Gepubliceerd op 14-03-2021

Turkoois

betekenis & definitie

een delfstof, amorph, is waterhoudende phosphorzure kleiaarde. De echte oostersche T. is hemelsblaauw naar het spaangroen zweemend gekleurd, bezit een hardheid = 5 en een soort. gew. = 2.8, heeft weinig glans en is ondoorzichtig.

De T. wordt gevonden in Perzië en komt in niervormige stukken voor, nooit gekristalliseerd. Alles wat onder den naam van T. in den handel komt is er daarom geen; de meeste turkooizen zijn beenstukken en tanden van voorwereldlijke dieren, waarin zich koperblauw afgezet heeft. Deze turkooissoort is echter weeker dan de echte en te herkennen aan de beenachtige structuur. De beenturkoois wordt voorts door mineraalzuren aangegrepen en door wrijven electrisch; de echte niet. Reeds gezette steenen kunnen door deze proef licht herkend worden.

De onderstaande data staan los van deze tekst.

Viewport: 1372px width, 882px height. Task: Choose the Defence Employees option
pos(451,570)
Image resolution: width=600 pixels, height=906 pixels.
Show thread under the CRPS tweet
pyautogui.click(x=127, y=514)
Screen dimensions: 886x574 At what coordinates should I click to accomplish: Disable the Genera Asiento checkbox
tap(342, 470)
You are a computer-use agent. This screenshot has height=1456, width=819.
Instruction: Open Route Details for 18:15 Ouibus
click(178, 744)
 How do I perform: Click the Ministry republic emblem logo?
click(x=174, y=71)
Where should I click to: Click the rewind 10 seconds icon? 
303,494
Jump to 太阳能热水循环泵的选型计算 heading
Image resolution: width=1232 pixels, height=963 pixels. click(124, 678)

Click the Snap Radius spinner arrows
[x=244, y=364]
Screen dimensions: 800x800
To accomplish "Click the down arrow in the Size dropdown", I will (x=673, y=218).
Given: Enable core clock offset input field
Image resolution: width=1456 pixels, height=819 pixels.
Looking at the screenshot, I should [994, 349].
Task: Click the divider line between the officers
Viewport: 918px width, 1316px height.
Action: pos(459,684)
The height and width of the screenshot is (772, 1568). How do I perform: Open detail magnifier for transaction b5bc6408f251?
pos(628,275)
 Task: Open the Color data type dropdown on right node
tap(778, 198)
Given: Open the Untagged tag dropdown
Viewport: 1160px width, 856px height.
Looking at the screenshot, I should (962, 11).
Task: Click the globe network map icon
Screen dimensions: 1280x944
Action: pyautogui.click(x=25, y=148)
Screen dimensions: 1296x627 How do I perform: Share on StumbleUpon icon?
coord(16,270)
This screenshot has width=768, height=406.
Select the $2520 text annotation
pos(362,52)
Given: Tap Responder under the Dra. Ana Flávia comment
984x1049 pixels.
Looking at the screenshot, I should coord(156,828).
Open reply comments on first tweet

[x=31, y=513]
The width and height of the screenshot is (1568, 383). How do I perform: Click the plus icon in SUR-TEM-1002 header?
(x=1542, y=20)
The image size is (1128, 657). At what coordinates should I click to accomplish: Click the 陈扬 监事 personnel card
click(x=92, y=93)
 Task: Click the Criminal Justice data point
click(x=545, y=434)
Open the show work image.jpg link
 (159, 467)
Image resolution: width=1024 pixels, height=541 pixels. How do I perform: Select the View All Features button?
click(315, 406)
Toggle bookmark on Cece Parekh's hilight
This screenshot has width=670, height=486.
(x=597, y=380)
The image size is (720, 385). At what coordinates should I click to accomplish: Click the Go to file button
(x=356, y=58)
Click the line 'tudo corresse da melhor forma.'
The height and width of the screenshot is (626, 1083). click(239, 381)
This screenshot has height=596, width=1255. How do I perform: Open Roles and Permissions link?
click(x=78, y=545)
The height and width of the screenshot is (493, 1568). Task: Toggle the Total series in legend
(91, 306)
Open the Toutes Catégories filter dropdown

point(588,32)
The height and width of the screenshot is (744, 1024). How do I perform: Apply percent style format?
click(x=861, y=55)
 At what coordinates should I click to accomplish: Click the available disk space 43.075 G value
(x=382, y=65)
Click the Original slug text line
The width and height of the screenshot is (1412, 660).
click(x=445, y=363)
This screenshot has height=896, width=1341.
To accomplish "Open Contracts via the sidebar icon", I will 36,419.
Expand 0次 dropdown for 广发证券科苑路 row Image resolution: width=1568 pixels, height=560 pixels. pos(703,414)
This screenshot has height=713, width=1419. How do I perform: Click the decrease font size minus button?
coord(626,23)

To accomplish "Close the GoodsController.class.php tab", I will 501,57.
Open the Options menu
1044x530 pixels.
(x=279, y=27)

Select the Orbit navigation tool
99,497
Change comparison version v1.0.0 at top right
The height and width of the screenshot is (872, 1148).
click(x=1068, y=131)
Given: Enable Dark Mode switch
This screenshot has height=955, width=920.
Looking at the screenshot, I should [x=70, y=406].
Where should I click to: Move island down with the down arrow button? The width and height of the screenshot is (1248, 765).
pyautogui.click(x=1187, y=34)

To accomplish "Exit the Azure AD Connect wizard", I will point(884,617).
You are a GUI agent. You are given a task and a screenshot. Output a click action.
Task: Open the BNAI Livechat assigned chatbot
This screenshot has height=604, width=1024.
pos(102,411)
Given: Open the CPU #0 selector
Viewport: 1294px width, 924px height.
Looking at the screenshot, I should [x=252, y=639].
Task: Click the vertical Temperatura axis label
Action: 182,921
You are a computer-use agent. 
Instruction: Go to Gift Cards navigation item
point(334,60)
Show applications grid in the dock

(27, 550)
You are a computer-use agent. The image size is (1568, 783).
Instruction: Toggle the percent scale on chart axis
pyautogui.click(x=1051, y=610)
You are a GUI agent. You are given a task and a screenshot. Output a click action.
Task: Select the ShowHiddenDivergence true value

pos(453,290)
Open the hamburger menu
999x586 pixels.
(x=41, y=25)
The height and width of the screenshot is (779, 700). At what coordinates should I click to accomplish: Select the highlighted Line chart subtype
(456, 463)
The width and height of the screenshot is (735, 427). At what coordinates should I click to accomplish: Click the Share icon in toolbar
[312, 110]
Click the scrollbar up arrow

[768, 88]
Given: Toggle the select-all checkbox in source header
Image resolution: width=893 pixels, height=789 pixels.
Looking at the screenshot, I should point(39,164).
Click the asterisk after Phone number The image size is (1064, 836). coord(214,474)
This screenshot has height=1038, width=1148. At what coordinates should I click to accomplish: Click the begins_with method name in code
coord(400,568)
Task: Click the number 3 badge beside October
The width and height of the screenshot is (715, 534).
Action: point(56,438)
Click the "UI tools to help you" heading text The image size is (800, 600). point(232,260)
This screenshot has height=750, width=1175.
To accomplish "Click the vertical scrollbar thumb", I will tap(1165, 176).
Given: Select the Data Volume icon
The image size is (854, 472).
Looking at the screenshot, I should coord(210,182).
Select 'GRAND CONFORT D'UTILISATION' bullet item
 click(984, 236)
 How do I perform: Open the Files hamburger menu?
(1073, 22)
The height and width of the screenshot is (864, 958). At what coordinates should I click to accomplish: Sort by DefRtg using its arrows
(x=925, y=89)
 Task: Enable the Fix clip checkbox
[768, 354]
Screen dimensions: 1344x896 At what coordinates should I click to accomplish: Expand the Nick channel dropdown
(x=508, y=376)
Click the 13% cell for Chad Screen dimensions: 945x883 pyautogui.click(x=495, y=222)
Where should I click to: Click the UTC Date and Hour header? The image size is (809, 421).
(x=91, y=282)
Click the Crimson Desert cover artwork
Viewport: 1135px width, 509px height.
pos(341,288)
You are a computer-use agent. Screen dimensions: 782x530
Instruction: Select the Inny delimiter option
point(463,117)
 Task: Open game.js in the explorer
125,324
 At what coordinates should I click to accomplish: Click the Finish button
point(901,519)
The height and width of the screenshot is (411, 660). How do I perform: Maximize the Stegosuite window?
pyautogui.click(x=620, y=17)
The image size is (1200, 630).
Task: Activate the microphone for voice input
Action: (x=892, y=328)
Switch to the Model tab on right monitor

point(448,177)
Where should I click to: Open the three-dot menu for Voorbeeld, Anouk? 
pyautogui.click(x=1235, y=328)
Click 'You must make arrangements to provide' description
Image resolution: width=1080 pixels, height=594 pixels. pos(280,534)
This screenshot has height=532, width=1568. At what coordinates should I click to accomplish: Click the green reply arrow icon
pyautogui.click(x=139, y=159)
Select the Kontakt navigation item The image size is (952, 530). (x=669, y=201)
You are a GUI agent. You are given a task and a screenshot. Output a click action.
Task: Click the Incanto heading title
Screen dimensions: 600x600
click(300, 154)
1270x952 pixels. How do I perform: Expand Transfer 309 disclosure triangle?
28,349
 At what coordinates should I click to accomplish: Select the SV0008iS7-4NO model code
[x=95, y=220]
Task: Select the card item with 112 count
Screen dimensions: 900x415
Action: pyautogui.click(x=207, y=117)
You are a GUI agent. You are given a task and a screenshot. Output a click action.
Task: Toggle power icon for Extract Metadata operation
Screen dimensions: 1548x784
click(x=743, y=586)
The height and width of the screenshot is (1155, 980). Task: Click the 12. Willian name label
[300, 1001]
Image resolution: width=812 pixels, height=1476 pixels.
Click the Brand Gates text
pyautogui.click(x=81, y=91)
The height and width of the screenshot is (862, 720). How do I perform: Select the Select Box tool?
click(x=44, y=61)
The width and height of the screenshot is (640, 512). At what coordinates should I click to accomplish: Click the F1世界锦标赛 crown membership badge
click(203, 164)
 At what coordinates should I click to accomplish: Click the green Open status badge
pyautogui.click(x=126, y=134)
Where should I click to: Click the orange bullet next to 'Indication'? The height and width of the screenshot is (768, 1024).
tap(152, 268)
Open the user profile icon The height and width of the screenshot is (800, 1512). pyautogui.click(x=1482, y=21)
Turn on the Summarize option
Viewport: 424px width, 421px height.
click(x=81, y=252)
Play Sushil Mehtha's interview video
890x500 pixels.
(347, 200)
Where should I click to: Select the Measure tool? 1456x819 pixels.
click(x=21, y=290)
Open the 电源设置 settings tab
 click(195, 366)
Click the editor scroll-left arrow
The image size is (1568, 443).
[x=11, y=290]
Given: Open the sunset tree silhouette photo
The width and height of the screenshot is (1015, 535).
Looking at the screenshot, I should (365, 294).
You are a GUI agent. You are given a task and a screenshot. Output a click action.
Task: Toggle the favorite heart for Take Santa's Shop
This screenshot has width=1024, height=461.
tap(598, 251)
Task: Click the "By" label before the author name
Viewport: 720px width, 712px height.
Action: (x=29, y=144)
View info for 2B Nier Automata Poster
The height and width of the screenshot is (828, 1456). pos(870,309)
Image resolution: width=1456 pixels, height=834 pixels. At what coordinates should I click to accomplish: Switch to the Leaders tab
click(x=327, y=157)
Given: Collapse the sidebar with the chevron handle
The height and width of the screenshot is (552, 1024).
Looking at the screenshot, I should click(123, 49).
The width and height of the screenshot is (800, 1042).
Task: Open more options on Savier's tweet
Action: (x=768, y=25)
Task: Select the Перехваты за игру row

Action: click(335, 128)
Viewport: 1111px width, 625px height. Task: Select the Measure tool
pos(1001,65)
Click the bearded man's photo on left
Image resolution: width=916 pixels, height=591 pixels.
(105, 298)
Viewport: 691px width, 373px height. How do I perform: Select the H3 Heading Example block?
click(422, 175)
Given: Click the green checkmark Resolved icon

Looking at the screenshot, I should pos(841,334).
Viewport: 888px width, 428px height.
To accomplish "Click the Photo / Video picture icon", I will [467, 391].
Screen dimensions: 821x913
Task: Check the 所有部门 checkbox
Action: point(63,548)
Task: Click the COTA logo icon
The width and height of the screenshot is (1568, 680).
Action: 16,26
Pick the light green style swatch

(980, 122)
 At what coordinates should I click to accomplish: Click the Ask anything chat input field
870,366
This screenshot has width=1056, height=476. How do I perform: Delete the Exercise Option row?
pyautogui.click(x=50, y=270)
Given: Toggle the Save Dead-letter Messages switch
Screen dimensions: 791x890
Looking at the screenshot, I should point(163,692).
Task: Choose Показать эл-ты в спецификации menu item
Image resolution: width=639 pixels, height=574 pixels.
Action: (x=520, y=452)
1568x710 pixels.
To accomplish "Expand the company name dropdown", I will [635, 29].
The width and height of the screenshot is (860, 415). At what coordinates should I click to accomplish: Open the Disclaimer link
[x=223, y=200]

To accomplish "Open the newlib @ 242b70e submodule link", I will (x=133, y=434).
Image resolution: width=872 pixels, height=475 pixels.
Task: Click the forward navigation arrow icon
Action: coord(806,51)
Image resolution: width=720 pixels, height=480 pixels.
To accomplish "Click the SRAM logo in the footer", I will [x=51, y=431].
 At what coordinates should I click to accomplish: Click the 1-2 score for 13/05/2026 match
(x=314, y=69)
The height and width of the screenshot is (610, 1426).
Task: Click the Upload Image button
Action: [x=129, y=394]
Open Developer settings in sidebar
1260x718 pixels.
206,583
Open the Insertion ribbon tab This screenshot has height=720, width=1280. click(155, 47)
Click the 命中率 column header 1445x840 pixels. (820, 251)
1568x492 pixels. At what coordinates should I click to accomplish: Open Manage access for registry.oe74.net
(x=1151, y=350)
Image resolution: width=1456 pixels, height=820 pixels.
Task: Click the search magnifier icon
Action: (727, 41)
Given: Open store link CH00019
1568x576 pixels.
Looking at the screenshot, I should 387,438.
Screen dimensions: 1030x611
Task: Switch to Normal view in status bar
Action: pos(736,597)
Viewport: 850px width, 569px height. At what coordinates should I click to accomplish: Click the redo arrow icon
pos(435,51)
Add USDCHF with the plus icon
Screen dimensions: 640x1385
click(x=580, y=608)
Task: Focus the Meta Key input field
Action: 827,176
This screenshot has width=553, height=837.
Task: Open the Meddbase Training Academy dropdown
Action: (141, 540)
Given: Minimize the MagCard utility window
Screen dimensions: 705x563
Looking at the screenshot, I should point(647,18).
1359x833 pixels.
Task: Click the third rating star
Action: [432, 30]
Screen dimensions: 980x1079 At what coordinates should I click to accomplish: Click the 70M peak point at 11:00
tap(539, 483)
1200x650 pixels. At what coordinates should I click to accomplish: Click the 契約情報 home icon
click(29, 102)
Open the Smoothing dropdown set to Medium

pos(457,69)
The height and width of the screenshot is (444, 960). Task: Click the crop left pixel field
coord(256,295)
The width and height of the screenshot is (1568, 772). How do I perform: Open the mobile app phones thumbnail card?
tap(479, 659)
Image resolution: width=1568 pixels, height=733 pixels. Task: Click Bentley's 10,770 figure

Men noemt de beenturkoois gewoonlijk westersche of T. van nieuwen steen.

Hij komt voornamelijk voor in Siberië en Languedoc. De echte (oostersche) T. staat in hooge achting, vooral bij de oosterlingen. Men slijpt hem „en cabochon”. De T. wordt zeer dikwijls kunstmatig vervaardigd door halfophalen een blauwe kleur te geven.